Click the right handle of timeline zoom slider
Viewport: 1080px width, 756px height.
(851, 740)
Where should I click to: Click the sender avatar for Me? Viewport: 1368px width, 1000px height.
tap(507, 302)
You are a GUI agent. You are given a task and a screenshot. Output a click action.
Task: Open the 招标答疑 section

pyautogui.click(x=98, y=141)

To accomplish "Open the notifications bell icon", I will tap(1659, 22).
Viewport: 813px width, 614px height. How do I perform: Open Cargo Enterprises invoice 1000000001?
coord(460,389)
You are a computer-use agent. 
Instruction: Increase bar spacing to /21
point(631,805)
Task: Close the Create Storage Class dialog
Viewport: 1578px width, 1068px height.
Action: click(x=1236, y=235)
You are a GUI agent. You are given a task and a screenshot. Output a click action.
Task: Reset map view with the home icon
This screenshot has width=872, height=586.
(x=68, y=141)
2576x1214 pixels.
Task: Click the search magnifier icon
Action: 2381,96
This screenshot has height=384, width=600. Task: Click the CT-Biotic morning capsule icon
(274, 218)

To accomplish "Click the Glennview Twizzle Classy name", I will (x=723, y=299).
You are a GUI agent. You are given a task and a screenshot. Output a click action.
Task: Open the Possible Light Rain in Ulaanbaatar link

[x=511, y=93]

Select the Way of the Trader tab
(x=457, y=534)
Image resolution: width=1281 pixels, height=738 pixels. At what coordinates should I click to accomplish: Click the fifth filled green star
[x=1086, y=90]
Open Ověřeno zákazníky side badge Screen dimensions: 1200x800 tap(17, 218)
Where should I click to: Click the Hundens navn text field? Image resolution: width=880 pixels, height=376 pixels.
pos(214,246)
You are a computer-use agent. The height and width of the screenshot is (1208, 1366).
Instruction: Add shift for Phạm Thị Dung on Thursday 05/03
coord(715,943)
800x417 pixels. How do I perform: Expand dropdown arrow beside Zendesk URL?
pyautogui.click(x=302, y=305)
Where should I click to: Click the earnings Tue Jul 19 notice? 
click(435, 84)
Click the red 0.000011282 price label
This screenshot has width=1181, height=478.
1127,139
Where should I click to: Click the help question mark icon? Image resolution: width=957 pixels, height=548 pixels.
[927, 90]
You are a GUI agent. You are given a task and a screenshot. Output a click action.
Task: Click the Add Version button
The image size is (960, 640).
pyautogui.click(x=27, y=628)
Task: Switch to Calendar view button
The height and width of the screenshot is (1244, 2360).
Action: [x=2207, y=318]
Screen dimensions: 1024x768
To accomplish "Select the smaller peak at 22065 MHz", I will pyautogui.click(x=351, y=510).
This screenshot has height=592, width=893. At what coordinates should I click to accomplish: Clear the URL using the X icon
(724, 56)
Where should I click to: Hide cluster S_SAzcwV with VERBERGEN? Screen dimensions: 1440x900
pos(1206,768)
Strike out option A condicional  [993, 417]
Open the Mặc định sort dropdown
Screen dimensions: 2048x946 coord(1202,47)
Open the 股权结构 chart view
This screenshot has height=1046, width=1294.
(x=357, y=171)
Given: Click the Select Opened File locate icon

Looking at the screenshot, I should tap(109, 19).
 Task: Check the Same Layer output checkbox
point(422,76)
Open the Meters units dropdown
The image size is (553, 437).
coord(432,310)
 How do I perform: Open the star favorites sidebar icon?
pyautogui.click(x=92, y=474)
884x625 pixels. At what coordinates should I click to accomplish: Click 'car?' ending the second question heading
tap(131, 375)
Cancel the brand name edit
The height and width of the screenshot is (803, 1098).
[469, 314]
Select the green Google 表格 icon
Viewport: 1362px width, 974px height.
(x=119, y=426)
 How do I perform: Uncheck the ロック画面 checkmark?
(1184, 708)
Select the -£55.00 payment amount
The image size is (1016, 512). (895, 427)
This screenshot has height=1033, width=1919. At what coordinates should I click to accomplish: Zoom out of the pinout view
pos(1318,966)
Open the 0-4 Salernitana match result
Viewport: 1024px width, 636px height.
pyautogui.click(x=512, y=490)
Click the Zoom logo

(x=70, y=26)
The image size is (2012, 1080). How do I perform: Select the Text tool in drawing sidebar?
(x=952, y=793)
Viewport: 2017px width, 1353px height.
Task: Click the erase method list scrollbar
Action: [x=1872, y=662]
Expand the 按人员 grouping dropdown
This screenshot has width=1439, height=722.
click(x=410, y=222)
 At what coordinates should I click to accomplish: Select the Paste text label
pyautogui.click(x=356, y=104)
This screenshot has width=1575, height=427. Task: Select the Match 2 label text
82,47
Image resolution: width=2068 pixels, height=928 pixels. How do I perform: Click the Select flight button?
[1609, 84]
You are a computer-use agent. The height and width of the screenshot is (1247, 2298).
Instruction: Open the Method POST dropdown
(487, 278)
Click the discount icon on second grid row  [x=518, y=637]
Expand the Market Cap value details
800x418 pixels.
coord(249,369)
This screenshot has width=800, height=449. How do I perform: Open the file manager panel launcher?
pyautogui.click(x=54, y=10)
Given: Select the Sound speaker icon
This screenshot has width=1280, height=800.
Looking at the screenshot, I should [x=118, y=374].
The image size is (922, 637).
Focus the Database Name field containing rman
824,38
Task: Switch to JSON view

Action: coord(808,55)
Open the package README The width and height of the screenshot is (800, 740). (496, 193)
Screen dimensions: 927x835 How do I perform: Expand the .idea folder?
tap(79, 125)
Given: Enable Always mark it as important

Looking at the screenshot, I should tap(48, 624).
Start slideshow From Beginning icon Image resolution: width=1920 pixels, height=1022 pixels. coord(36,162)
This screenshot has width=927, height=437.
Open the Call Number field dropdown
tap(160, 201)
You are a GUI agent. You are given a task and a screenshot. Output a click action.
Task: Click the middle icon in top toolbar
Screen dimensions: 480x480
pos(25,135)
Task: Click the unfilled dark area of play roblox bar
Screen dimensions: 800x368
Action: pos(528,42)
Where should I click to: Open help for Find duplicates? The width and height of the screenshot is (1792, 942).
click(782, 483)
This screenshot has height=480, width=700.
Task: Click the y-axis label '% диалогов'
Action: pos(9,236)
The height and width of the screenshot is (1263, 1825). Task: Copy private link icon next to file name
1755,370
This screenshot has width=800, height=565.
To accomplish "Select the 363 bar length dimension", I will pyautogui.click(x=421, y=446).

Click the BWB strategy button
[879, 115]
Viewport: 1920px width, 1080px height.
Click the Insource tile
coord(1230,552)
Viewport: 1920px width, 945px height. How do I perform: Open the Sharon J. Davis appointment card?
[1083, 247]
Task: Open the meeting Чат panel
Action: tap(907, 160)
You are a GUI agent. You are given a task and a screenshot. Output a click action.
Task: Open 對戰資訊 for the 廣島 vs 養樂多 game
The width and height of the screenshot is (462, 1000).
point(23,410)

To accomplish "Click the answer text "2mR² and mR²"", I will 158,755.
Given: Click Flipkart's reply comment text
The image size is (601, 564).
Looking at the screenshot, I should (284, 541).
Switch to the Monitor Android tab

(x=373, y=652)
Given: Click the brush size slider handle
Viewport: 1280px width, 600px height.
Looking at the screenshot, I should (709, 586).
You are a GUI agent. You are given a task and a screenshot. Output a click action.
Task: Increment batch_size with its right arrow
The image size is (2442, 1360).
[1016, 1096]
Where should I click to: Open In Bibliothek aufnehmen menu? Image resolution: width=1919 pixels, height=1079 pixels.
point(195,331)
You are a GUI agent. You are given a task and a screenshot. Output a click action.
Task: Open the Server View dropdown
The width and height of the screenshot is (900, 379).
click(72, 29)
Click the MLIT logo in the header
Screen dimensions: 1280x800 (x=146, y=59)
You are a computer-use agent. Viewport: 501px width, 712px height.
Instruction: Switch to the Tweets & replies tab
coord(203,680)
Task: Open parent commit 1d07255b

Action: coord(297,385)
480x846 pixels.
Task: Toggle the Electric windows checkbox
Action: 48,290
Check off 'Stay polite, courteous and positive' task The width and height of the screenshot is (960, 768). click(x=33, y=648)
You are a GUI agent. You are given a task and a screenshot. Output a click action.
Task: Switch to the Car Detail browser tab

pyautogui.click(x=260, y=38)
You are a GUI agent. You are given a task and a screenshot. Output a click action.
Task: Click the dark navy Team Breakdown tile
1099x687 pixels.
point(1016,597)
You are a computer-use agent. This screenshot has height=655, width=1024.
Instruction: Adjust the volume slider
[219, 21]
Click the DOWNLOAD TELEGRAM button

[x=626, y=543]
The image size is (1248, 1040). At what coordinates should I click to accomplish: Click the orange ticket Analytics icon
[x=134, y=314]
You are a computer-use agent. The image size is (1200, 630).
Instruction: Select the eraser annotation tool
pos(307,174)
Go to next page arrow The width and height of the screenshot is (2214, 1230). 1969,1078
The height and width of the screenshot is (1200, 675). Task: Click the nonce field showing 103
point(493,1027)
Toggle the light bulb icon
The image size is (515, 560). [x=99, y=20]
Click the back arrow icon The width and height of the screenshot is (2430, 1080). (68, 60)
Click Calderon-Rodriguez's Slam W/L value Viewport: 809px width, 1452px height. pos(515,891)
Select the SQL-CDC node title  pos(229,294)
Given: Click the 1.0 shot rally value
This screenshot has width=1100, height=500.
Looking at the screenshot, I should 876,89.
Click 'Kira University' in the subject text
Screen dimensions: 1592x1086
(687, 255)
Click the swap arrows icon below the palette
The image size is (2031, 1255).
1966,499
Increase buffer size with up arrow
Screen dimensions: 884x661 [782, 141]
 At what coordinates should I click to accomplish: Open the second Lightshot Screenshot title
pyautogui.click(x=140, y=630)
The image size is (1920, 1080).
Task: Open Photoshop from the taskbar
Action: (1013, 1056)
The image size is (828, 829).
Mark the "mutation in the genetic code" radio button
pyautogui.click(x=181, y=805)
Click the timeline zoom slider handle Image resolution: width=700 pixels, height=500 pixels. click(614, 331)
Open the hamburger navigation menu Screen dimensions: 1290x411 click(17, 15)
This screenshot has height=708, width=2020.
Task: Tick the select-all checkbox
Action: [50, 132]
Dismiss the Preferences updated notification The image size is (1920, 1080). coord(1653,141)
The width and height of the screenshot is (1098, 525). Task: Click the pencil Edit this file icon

================

* Objective
Print the lines of data starting at the line containing "This screenshot has width=927, height=437." and ending at the line containing "I will 158,755.", reproducing them verbatim.

* Solution to the exercise
This screenshot has width=927, height=437.
Open the Call Number field dropdown
tap(160, 201)
You are a GUI agent. You are given a task and a screenshot. Output a click action.
Task: Click the middle icon in top toolbar
Screen dimensions: 480x480
pos(25,135)
Task: Click the unfilled dark area of play roblox bar
Screen dimensions: 800x368
Action: pos(528,42)
Where should I click to: Open help for Find duplicates? The width and height of the screenshot is (1792, 942).
click(782, 483)
This screenshot has height=480, width=700.
Task: Click the y-axis label '% диалогов'
Action: pos(9,236)
The height and width of the screenshot is (1263, 1825). Task: Copy private link icon next to file name
1755,370
This screenshot has width=800, height=565.
To accomplish "Select the 363 bar length dimension", I will pyautogui.click(x=421, y=446).

Click the BWB strategy button
[879, 115]
Viewport: 1920px width, 1080px height.
Click the Insource tile
coord(1230,552)
Viewport: 1920px width, 945px height. How do I perform: Open the Sharon J. Davis appointment card?
[1083, 247]
Task: Open the meeting Чат panel
Action: tap(907, 160)
You are a GUI agent. You are given a task and a screenshot. Output a click action.
Task: Open 對戰資訊 for the 廣島 vs 養樂多 game
The width and height of the screenshot is (462, 1000).
point(23,410)

To accomplish "Click the answer text "2mR² and mR²"", I will 158,755.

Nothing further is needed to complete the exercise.